TEXT SECTION:
Birding Week in Glacier
Instructor: Denny Olson
June 27 at 6 p.m. – July 2 at 4 p.m.
Accompany us for this five-day bird extravaganza detailing the diverse and brimming biomes of Glacier. We will discuss “the things with feathers”, large and small, mottled and brilliant! By traversing through each bird paradise, we will look to the skies in search of our feathered friends, learning of their habits, morphological characteristics, and ecological importance. We will discover that these beautiful soaring creatures not only perch in our stunning park, but also in our souls.
Meeting Place: Glacier Institute Field Camp
Itinerary: (subject to change due to trail closures, weather and bird activity)
Day 1: We will meet at Field Camp at 6 p.m. for check-ins and introductions. The group will participate in a fun and engaging “Bird Synonym” quiz to get acquainted with the variety of bird species in Glacier. Afterwards, Denny will discuss his “Favorite Glacier’s Bird-Brain Stories”, before retiring for the evening.
Day 2: Breakfast will be served at 6 a.m. The group will then venture to the western shores of Lake McDonald, walking along the even-aged stand of lodgepole pines created by the Half Moon Fire. We will discuss a variety of bird species, including the numerous warblers, thrushes, flycatchers, waterfowl, and much more! After our lake area excursion, we will load up in the Glacier Institute vehicles and drive along the Inside North Fork road. Denny will lead us into the forest in hopes of finding the woodpeckers that frequent the burned tree trunks of the North Fork Valley, as well as the wetland species that inhabit the nearby meadows. We will make several stops along the old deciduous forest, burned areas, creeks, and swamps to listen for our feathered friends.
We will enjoy sack lunches in the field. The group will then hike to Howe Ridge trail, paying special attention to the colorful songbirds that frequent the flower-filled fields. Denny will also discuss the warblers, sparrows, and captivating raptors that call the North Fork Valley home. The group will then load back up in the vehicles and head to Field Camp for an afternoon break before dinner at 6 p.m. After dinner, we will preview the bird species found in the western biome of Glacier.

TASK MATERIAL:
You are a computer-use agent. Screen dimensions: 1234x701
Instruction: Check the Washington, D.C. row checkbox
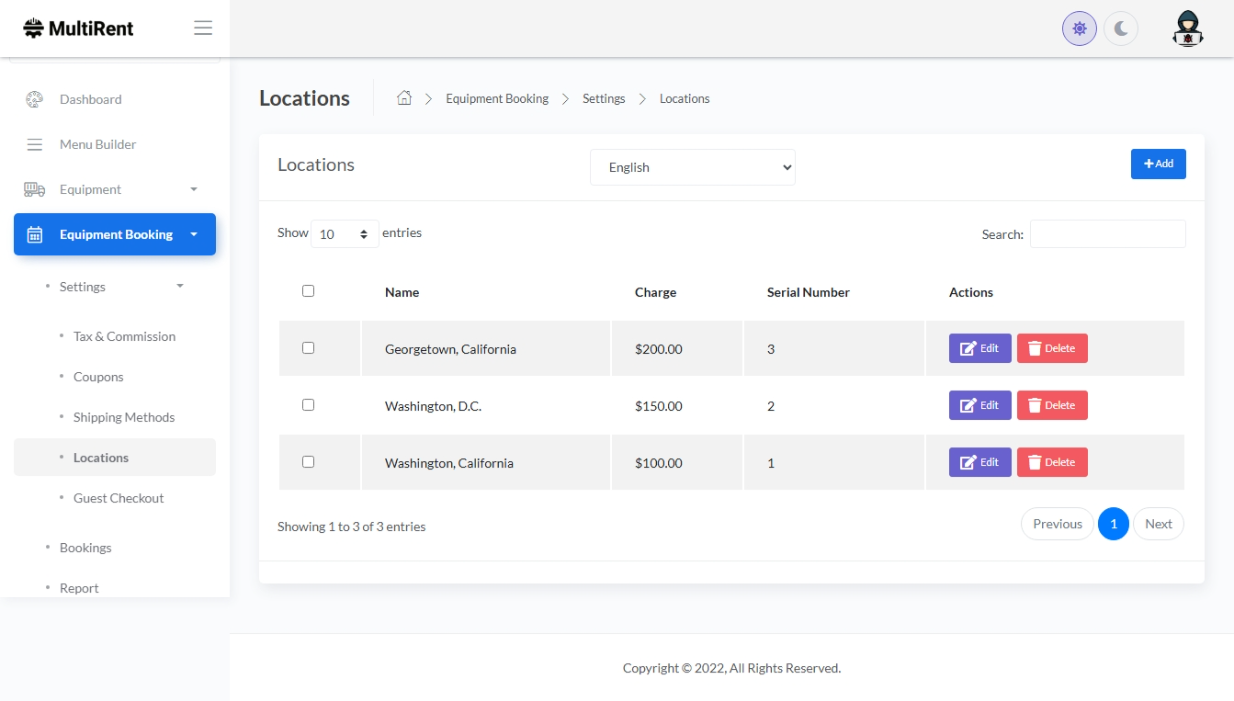pos(308,405)
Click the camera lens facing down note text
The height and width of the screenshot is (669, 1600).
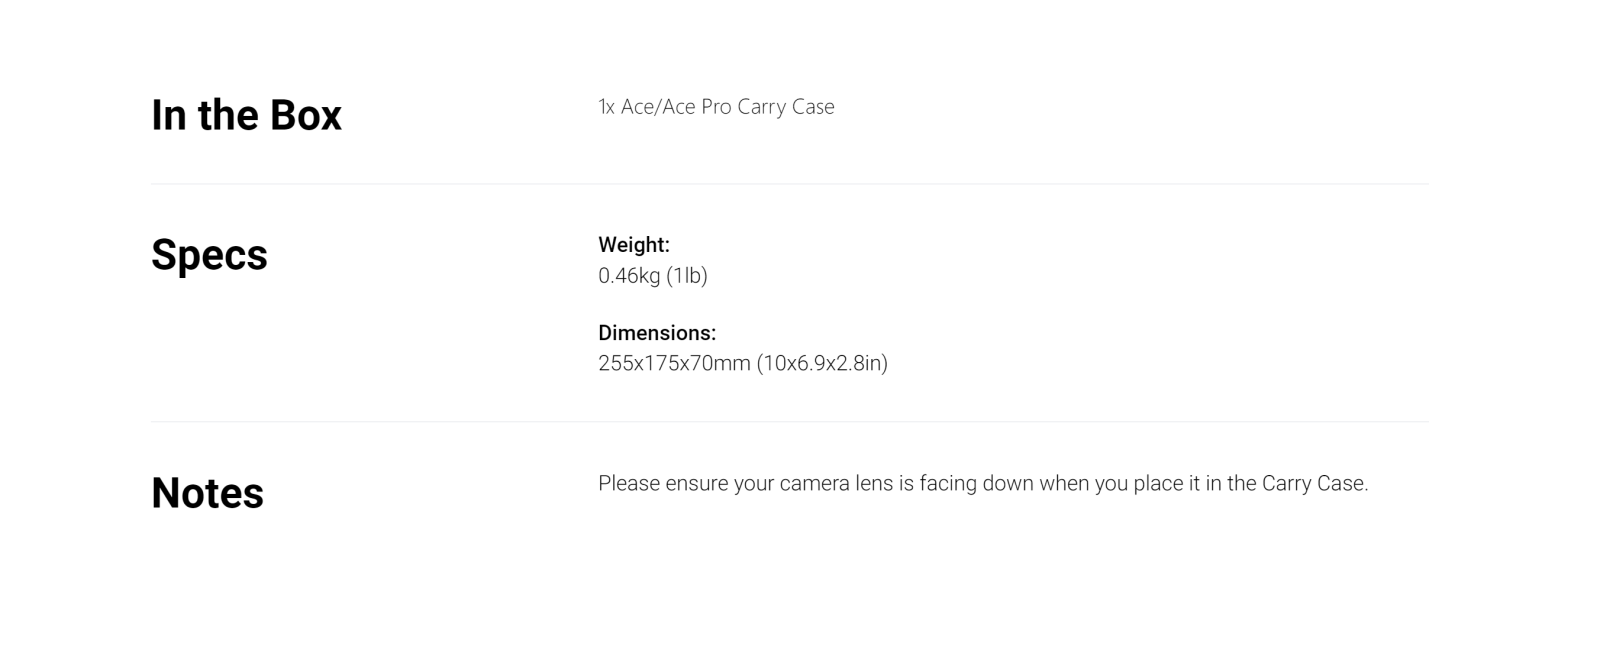tap(983, 483)
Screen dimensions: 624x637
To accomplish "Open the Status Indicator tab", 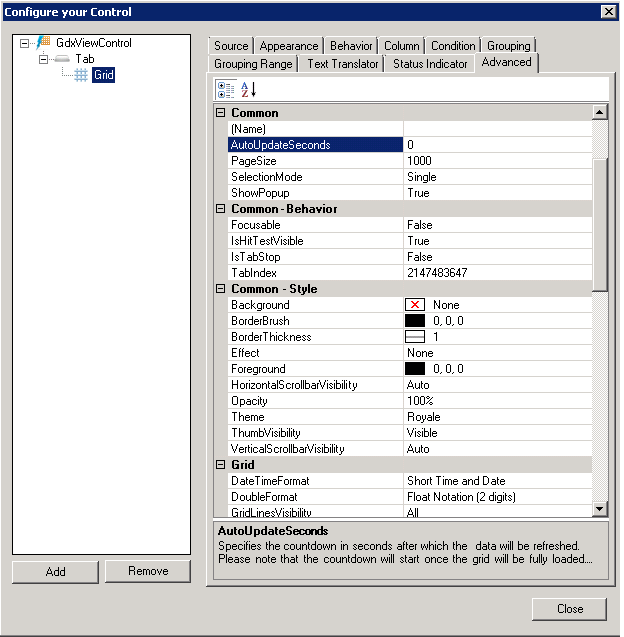I will (x=430, y=64).
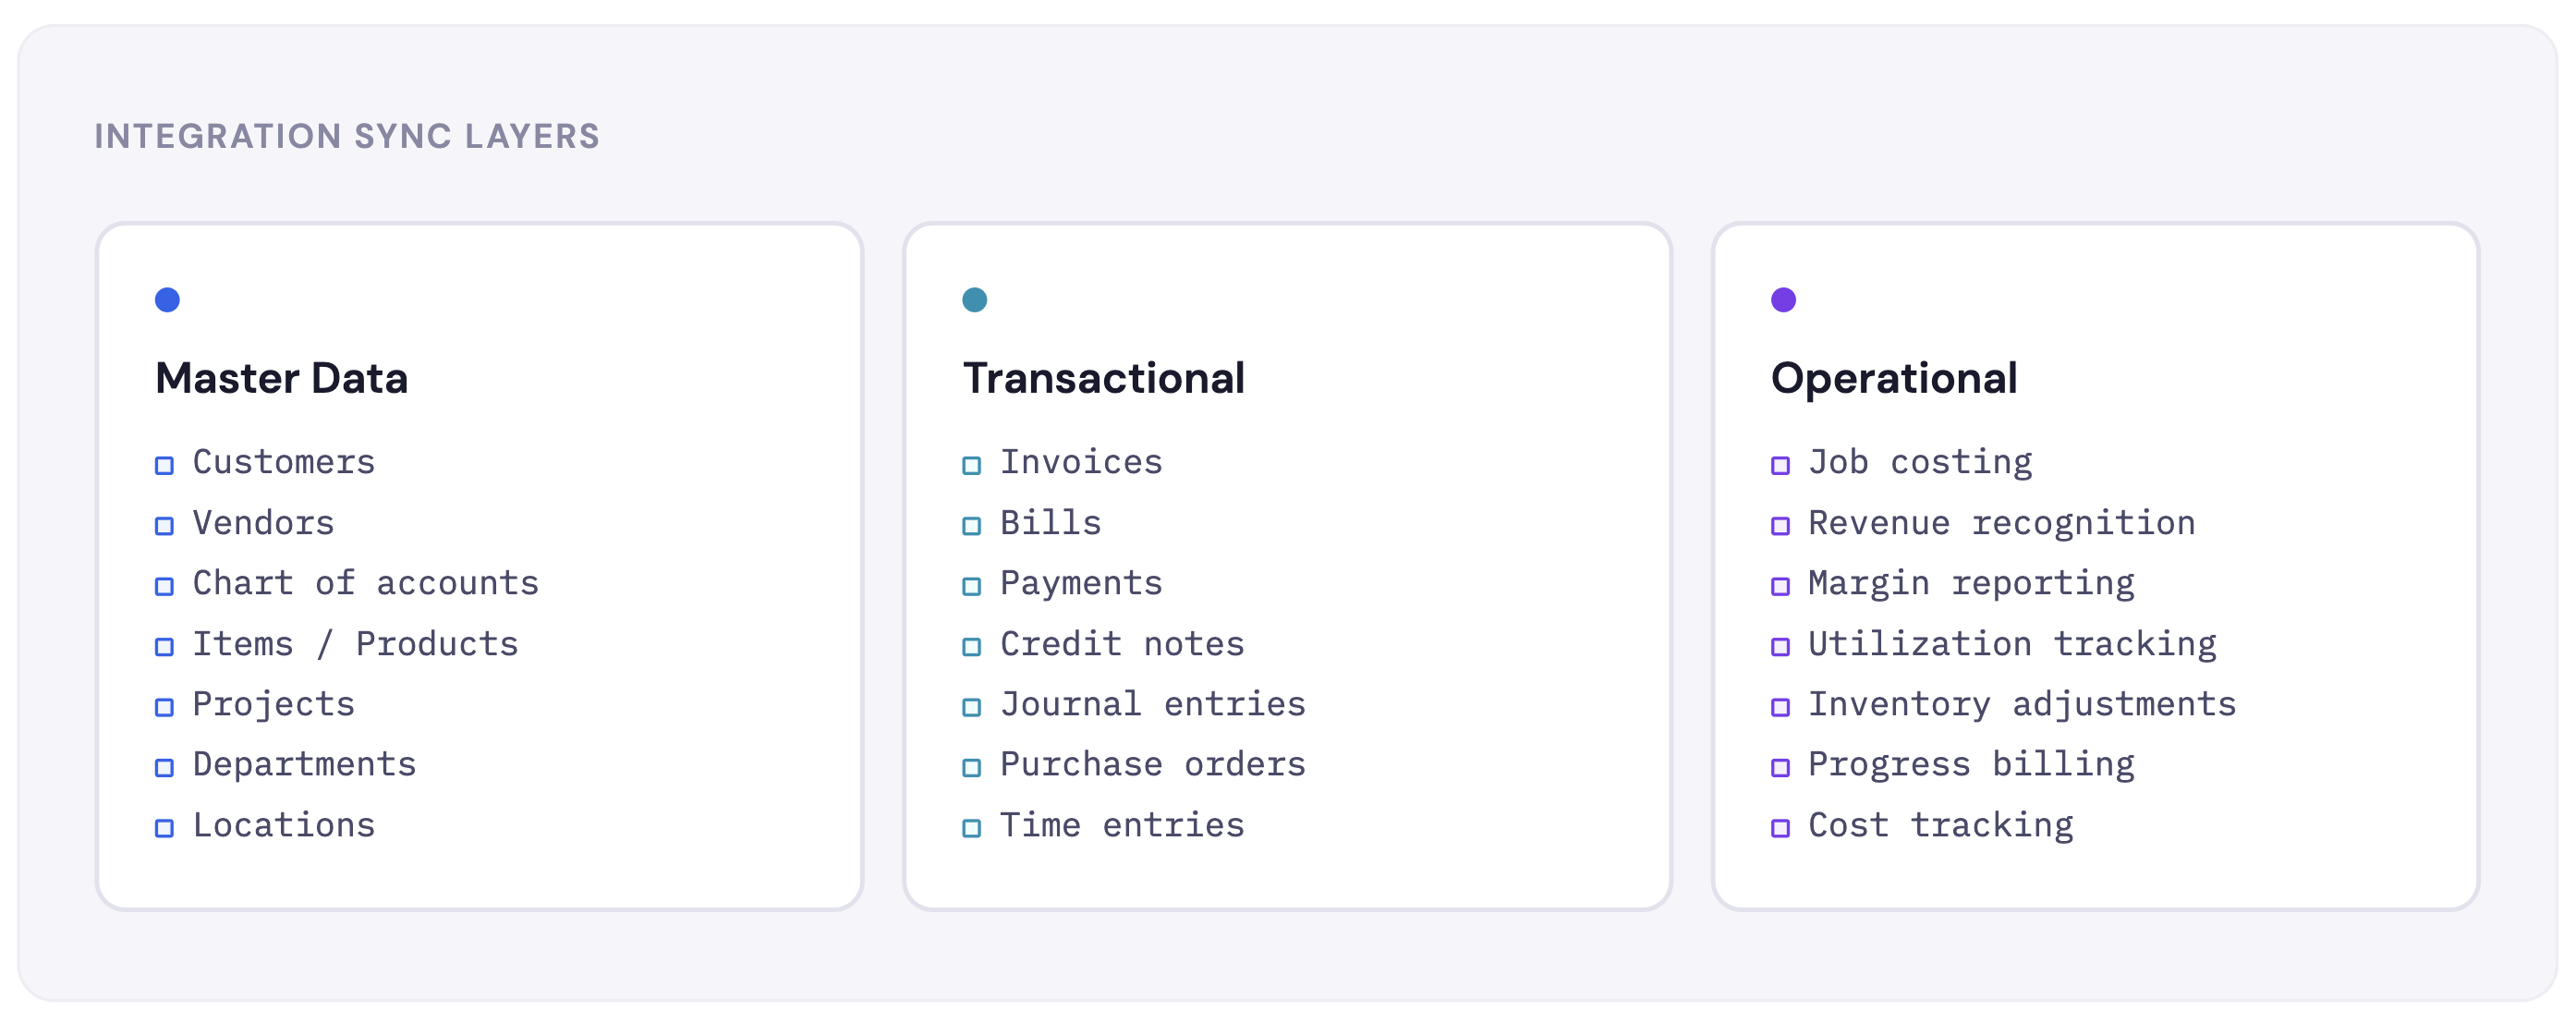2576x1024 pixels.
Task: Tick the Chart of accounts box
Action: (x=164, y=586)
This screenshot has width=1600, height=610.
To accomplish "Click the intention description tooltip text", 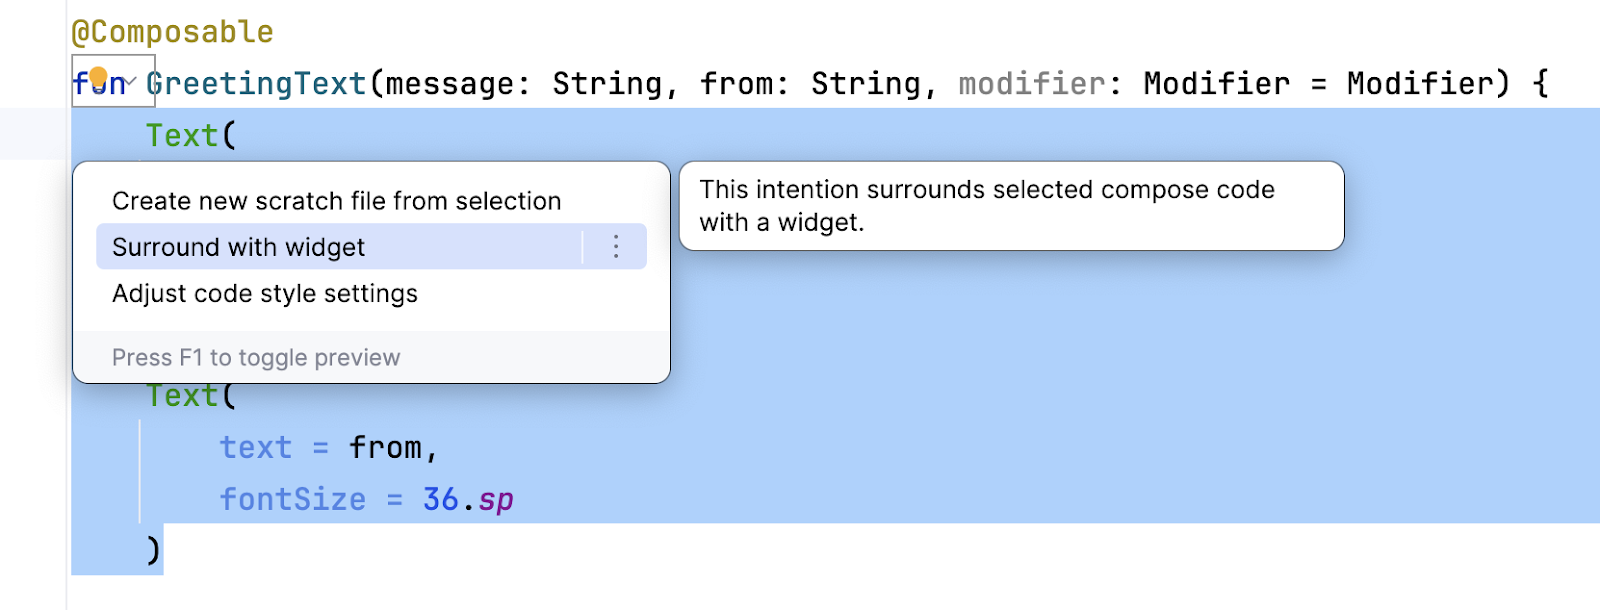I will tap(986, 206).
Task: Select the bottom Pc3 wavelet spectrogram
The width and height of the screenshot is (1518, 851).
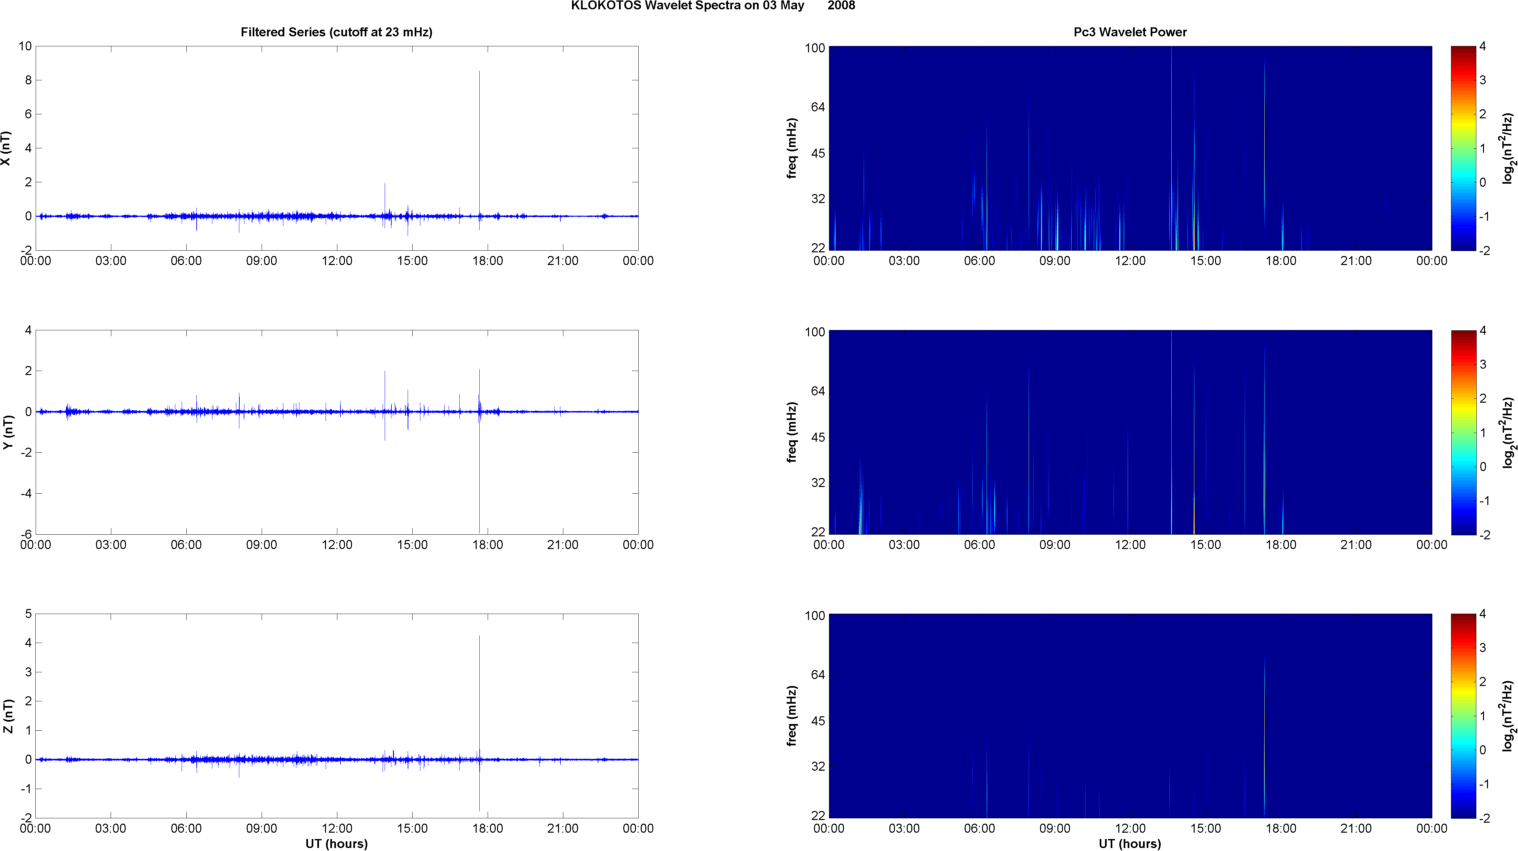Action: pos(1130,716)
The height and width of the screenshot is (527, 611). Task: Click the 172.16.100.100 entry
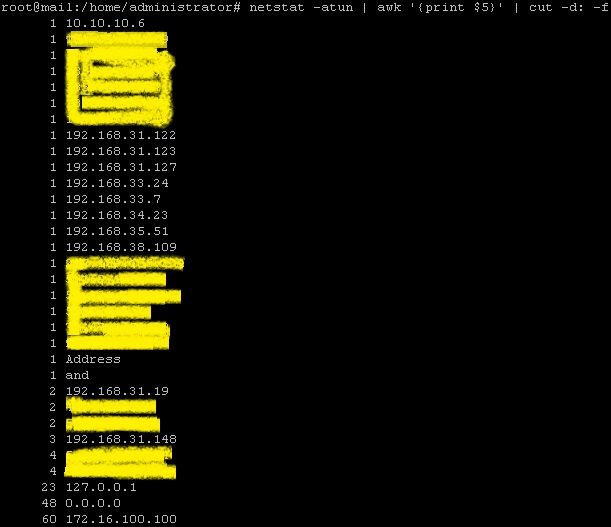click(121, 519)
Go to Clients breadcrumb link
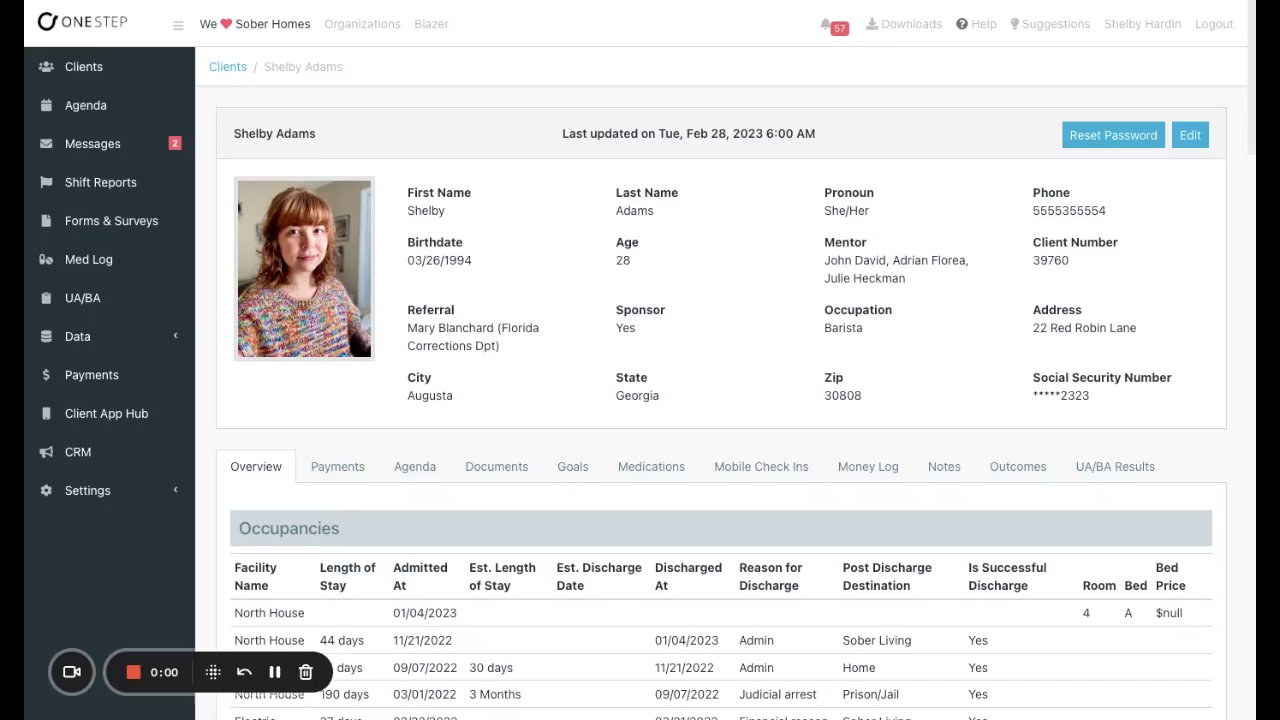Screen dimensions: 1280x720 pyautogui.click(x=228, y=67)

THE TASKS:
(a) Restate word for word everything in the birding week text from "Accompany us for" down to "and bird activity)".
(b) Quote everything from the start of the records down to the line containing "tap(983, 483)", leaving out the pictures.

REPLIES:
(a)
Accompany us for this five-day bird extravaganza detailing the diverse and brimming biomes of Glacier. We will discuss “the things with feathers”, large and small, mottled and brilliant! By traversing through each bird paradise, we will look to the skies in search of our feathered friends, learning of their habits, morphological characteristics, and ecological importance. We will discover that these beautiful soaring creatures not only perch in our stunning park, but also in our souls.
Meeting Place: Glacier Institute Field Camp
Itinerary: (subject to change due to trail closures, weather and bird activity)

(b)
You are a computer-use agent. Screen dimensions: 1234x701
Instruction: Check the Washington, D.C. row checkbox
pos(308,405)
Click the camera lens facing down note text
The height and width of the screenshot is (669, 1600).
tap(983, 483)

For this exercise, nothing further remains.